Jesus shall all my powers possess,
My hopes, my fears, my joys:

and thus my heart resolves. Yes, Lord, the dying embers of my life are Thine. I thank Thee, Thou dost not cast me off in my old age. 'My soul shall magnify the Lord, and my spirit rejoice in God my Saviour.'—A few days ago, my mind was filled with uncertainty respecting two members of my family; however, I laid the case before the Lord, and, to my surprise and grateful acknowledgment, in a day or two there was an opening in each case. Reader or writer, think not highly of thyself, others were praying as well as thee.—My first thought this morning, 'I have loved thee with an everlasting love, therefore with "loving kindness have I drawn thee.' A very cheering letter from my son Richard. Praise the Lord for such information, both from heaven and earth.—A beautiful sunny morning. Grant that the Sun of righteousness may rise upon me with healing in His wings.

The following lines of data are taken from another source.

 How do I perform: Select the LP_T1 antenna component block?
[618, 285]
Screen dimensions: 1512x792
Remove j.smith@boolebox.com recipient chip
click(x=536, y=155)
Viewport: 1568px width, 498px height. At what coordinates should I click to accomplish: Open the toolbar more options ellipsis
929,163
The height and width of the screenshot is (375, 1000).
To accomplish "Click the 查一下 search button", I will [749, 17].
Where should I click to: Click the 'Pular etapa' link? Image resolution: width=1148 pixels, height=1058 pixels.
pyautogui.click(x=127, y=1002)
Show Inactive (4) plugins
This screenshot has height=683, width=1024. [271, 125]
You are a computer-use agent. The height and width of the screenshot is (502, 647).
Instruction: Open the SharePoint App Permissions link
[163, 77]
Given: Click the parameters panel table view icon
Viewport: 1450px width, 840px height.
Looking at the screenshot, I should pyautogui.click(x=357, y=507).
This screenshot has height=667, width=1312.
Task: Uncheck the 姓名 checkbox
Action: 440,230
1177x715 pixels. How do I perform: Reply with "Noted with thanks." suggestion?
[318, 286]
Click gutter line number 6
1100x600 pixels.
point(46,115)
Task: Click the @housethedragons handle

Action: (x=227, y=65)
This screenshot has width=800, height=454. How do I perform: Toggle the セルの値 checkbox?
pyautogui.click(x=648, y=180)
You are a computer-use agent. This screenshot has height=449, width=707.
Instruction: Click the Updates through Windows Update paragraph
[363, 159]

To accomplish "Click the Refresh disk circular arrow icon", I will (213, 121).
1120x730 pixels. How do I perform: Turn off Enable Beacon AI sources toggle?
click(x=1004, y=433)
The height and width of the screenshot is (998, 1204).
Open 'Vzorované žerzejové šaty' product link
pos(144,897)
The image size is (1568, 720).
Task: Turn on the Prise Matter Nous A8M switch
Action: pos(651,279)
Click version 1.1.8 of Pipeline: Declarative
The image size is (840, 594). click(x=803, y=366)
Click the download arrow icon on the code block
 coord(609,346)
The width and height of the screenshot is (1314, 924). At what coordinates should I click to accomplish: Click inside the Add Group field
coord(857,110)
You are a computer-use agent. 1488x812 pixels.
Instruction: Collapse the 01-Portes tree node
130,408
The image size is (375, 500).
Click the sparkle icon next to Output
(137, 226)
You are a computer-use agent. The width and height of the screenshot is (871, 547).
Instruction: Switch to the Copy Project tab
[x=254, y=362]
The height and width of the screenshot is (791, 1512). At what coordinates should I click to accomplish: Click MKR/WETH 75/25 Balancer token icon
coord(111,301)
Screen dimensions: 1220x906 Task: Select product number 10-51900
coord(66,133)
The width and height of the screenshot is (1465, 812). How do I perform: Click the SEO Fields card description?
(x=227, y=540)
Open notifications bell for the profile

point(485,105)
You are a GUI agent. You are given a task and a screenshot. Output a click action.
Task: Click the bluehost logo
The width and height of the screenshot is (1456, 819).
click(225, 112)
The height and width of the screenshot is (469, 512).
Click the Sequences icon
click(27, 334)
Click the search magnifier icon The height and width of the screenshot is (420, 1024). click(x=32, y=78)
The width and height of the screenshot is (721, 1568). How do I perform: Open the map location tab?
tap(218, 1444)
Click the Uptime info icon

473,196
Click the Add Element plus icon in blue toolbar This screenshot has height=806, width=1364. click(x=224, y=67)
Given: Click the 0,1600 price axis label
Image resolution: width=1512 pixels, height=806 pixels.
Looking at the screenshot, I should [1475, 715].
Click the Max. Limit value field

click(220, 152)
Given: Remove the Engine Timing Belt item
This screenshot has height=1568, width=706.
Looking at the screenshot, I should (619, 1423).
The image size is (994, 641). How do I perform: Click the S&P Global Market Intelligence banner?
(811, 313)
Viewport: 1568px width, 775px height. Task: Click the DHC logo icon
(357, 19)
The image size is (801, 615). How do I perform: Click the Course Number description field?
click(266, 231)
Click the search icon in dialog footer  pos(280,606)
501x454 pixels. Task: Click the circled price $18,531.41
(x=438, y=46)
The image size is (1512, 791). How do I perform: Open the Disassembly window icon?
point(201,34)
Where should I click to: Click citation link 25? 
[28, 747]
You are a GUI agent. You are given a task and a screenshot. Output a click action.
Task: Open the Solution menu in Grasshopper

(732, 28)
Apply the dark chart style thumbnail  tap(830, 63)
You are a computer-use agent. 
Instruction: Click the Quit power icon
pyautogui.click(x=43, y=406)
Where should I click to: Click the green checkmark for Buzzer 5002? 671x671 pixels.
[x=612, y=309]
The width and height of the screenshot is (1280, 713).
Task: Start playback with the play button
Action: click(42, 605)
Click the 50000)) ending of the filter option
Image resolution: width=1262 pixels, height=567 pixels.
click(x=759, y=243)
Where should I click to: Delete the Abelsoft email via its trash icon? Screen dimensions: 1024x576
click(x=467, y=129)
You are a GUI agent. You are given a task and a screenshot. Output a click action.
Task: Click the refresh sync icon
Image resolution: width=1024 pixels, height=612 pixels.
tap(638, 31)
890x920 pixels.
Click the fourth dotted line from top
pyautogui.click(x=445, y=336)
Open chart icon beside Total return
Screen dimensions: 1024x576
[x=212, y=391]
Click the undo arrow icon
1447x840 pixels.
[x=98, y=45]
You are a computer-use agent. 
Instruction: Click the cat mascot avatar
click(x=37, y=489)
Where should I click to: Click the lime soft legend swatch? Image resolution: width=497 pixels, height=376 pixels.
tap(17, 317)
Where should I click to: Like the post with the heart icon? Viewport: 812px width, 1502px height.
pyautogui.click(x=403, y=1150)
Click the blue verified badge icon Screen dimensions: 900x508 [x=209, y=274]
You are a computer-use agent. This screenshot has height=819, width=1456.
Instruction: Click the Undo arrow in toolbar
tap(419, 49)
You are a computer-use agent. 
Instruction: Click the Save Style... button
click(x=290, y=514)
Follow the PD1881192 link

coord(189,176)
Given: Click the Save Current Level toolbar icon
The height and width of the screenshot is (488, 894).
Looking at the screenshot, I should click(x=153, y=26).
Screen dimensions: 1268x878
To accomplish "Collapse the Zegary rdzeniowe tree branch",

Let Him heal, and form my soul anew. This is my chief desire. I do thank Thee for peace, but O enlarge my heart, and fully fit me to behold Thy glory!—A quiet Sabbath morning. I am sitting alone. The sun shines brightly upon me, and all nature seems to join in hallowed harmony. May my soul, capable of far greater powers, be expanded to receive far richer influences from the great source of my being—the inexhaustible fountain of all blessedness. My soul drinks of the living stream. Praise God for these small draughts. Enlarge and fill, and enlarge for ever!"

MAN'S FRAILTY.

See a flower of lovely hue,
Dipp'd in beauty bright, at Spring,
Blasted by a wind that blew,
Ere it passed its blossoming.

Such is man, in best estate;
Like a flower he buddeth forth,
Till some unexpected fate
Brings him to his mother earth,

Such a shadow of a shade,
Human life, a moment, is:
Now we live, but soon conveyed
Past all life's uncertainties.

Blooming youth and wither'd age,
Infant charms and ripened years,
Death assaults with equal rage,
Unappeas'd by prayers or tears:

Then, the closely wedded pair,
Soul and body sadly part;
Yet to meet again—but where?
Seek the answer in thy heart
.

"'Looking unto Jesus!' This is the posture of my soul. Yea, I long after God. I have been peculiarly drawn out In prayer for several members of my family, with great sweetness In my own soul. Glory be to God!"